Stored data
========

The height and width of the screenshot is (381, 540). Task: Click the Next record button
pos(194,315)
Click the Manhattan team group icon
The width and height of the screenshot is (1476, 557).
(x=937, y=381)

========

### Task item
Every entry is to be restated word for word, with nothing dropped.

### Exercise answer
The height and width of the screenshot is (381, 540). Task: Click the Next record button
pos(194,315)
Click the Manhattan team group icon
The width and height of the screenshot is (1476, 557).
(x=937, y=381)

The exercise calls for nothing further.